Aluminum vs. Stainless Steel Pizza Peel

Until I began making pizzas regularly at home on a stone, I never really understood what the big deal was about pizza peels. After all, the actual act of transferring pizza to stone is a matter of seconds, and I was always taught the trick was to make those seconds brief. 

The big difference between aluminum and steel pizza peels largely has to do with weight. Steel is heavier than aluminum. Personally, I prefer the lighter material, as aluminum also makes for a smoother transition once you master the handiwork necessary. 

But fortunately, if you don’t want to work with either, there are plenty of options at your disposal. In this post, I’ll go through the various types of pizza peels in the hopes it’ll help you select one that’s right for you.

Aluminum vs. Stainless Steel vs. Other Pizza Peels

There are essentially three different materials that a pizza peel can be made of. They each have their advantages and disadvantages, and of course the type of pizza you’re attempting to make makes a difference as well. 

Wooden Peel

Wood hails back from old, classic traditions straight out of Italy. And if you visit a proud Italian pizzeria, you’d likely find the baker hard at work with one of those extra long, wooden peels shoving pizzas deep into a wood-fired tunnel.


It does, however, not last as long as the other materials available and can be very hard to keep clean. 

That said, wood is also probably the easiest to grip. Once you get a handle on it, there’s little chance of dropping it. 

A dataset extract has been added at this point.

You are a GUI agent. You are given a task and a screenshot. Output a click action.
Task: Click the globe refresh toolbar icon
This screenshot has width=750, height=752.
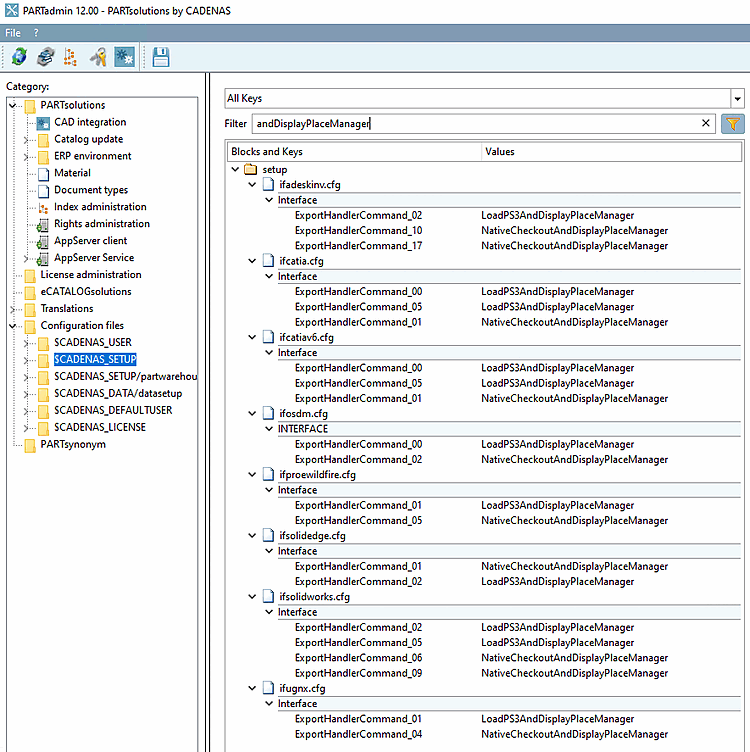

Stainless Steel Pizza Peel

Steel obviously lasts much longer than wood, it’s stronger and also smoother, which makes the transition go nicely. They’re not that easy to damage and can resist impacts that can easily occur when you’re using them.

They are, however, the heaviest option out there, which can make some of the maneuvering you need to do a little more difficult than you may be used to. 

There’s one other benefit that comes to working with steel: it’s probably the healthiest option.  What I mean is that steel prevents any bacteria from spreading, which is excellent for anyone concerned about germs. 

Aluminum Pizza Peel

My personal favourite out of the options, aluminum is light-weight and reduces friction between the dough and the peel, which means they can slide off onto the stone smoothly.  They’re slightly less durable than steel, but as long as you’re careful, they can last you a long time.

Types of Pizza Peels

One aspect of pizza peels that I like is that, depending on what kind of pizza you’re trying to make, there’s a specific peel that’ll suit it. From shape to size and material, different pizzas just require different tools. 

Whether Round or Rectangular

A rectangular peel is probably the safest and easiest to work with. It gives you a lot of space to work with, so there’s no chance the dough will accidentally slide off one of the sides. 

A round or circular peel, on the other hand, has bevelled corners that help prevent that same issue. There’s less space usually, but once you master the art of transfer, it shouldn’t be an issue. Part of the joy of using a peel is getting that trick of the wrist just right.

The round peels are also easier to put deeper into the oven. 

I’ve gotten so good that I’m quite adept with a round peel, but amateurs might want to start out with a rectangular peel for practice purposes.

Size Matters

Size is an easy question to determine the answer to. It’s all about relativity. The size of the peel you’re using is relative to the size of your pizza. If you’re planning on making something that can rival the local pizzeria’s eating contest, where you’ll get it free if you eat the whole thing, you’re going to need a fairly large peel to move that beast.

But typically, a pizza is 33-36cm in diameter. Bigger pizzas are likely going to require using a rectangular peel, as they would not fit in the beveled edges of a round one. 

And lastly, handle size is also important and equally relative, but to the depth of your oven this time. If you have a fairly deep oven, you need a longer handle to reach in. At minimum, for any oven, you want at least a 12” handle. Larger ovens, such as large, artisanal ovens, can require twice that length.